Pull every line with "computer" from the data.

[Pixel coordinate grounding data]
____________
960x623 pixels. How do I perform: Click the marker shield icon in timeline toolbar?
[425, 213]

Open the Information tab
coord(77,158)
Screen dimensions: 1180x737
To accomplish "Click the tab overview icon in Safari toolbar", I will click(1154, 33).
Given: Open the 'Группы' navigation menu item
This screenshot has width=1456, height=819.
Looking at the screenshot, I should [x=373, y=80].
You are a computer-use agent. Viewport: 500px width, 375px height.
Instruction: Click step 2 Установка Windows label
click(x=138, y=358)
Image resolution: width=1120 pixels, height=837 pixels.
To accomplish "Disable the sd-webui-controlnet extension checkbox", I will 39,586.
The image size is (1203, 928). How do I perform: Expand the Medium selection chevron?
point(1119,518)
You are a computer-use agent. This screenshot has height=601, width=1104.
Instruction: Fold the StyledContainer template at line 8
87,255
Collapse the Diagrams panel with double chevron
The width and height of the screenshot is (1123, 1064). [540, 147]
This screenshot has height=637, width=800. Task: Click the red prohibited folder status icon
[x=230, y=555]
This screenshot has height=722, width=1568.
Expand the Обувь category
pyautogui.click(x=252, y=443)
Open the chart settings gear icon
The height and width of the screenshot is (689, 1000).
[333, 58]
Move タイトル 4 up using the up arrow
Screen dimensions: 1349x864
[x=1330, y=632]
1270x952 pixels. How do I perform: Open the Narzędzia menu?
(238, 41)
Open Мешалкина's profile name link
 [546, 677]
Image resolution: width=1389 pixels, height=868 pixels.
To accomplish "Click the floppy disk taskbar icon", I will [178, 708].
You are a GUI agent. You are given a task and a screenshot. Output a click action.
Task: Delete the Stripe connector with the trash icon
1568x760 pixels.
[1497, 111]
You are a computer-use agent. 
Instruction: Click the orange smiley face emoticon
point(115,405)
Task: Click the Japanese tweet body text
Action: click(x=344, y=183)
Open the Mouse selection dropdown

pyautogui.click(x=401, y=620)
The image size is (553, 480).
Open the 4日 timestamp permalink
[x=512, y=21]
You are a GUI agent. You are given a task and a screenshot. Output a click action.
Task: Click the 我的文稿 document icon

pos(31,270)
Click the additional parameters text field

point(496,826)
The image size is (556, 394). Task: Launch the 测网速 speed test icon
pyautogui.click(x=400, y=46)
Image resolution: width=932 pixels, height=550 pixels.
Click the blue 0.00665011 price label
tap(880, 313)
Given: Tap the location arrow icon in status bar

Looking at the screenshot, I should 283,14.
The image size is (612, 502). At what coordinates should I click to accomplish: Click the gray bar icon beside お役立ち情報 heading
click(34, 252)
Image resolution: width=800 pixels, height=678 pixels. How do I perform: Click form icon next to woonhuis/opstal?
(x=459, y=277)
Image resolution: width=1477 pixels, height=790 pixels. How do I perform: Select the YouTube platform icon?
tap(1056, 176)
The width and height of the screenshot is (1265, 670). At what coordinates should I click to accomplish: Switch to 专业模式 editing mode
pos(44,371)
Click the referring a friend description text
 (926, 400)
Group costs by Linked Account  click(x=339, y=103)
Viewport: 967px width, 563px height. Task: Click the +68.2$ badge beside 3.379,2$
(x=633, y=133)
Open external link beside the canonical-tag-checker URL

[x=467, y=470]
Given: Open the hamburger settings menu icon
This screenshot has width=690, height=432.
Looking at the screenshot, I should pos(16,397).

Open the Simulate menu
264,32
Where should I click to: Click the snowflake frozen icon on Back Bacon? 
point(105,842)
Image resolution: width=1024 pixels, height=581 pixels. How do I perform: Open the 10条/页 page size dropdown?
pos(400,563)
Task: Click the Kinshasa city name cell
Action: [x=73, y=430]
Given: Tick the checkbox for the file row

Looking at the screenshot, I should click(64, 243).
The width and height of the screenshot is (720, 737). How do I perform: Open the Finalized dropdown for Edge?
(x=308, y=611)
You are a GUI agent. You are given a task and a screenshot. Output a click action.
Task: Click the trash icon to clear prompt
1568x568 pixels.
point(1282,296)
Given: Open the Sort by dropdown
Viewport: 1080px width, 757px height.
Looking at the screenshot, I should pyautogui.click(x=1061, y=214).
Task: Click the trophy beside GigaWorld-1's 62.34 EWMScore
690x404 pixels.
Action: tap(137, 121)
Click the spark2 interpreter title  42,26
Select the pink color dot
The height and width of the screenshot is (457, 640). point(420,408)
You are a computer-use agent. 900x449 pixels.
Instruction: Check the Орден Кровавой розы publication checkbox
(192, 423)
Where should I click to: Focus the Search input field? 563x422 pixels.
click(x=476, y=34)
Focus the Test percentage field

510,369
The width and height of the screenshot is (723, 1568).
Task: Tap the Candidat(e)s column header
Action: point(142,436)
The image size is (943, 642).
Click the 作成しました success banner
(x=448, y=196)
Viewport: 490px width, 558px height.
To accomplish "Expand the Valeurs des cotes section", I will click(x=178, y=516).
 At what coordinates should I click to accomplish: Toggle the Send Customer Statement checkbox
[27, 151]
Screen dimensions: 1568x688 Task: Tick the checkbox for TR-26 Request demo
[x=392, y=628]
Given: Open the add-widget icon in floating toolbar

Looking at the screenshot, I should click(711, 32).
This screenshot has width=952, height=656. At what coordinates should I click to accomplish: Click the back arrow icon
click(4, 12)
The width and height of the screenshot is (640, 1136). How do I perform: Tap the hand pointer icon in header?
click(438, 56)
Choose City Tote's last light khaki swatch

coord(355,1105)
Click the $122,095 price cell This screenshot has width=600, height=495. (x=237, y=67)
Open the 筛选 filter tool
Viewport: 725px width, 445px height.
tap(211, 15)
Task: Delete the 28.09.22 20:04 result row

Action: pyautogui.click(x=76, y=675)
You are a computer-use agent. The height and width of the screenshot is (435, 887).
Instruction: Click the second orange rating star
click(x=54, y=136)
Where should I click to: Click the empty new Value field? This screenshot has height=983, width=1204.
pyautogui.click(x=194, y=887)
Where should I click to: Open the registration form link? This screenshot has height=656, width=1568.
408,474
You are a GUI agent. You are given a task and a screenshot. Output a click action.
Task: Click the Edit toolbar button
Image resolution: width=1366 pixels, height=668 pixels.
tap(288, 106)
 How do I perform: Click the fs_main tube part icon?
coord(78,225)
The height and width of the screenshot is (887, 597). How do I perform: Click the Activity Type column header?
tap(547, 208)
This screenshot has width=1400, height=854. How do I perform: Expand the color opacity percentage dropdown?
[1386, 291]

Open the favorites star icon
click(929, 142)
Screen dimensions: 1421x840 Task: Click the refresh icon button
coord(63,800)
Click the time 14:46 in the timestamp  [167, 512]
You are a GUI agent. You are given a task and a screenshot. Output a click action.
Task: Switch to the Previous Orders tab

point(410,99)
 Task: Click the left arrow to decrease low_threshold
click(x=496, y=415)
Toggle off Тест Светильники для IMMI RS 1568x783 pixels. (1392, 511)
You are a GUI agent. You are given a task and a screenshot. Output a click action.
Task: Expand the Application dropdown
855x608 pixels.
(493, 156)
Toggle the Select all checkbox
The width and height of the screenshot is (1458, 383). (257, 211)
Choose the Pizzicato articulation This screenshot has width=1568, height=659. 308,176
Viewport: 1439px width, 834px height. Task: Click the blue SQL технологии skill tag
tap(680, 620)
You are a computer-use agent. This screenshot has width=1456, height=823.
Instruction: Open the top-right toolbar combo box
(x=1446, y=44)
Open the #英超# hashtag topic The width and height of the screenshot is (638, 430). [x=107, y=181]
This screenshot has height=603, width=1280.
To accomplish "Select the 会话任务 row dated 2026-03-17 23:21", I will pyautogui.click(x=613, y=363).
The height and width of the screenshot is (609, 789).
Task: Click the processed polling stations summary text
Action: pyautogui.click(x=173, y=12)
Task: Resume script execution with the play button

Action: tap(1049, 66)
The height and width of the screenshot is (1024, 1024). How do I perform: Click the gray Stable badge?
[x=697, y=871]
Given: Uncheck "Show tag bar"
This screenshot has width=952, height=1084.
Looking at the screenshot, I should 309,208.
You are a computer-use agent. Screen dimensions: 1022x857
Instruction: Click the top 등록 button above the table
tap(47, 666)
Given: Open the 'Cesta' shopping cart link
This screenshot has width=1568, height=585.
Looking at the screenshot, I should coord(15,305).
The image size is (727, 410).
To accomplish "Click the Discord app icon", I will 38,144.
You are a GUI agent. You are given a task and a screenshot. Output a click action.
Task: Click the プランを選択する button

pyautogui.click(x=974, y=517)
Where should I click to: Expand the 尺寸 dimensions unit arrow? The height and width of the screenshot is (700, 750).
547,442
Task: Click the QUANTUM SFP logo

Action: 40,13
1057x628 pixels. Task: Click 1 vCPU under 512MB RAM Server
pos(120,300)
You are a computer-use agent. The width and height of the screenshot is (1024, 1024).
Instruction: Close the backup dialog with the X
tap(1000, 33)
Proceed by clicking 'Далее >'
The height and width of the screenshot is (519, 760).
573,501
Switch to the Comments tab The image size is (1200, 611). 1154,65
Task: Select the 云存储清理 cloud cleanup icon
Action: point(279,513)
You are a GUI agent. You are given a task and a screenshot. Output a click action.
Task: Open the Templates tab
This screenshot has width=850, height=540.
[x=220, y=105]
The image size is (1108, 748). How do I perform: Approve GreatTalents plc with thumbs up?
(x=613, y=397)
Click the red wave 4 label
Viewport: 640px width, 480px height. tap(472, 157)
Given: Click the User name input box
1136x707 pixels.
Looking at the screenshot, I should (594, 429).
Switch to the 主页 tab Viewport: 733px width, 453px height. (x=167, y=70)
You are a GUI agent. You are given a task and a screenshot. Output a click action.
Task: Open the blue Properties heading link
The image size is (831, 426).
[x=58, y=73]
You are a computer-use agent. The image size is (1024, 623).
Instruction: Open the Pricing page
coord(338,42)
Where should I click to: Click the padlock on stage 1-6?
____________
§ Written solution
You are a computer-use agent. Viewport: 500px width, 375px height.
You are a computer-use agent. This screenshot has height=601, width=1104.
You are a computer-use agent. 
You are a computer-use agent. 900x449 pixels.
You are a computer-use agent. The height and width of the screenshot is (435, 887).
You are a computer-use agent. This screenshot has width=1456, height=823.
You are a computer-use agent. Screen dimensions: 1022x857
You are a computer-use agent. The width and height of the screenshot is (1024, 1024).
You are a computer-use agent. The image size is (1024, 623).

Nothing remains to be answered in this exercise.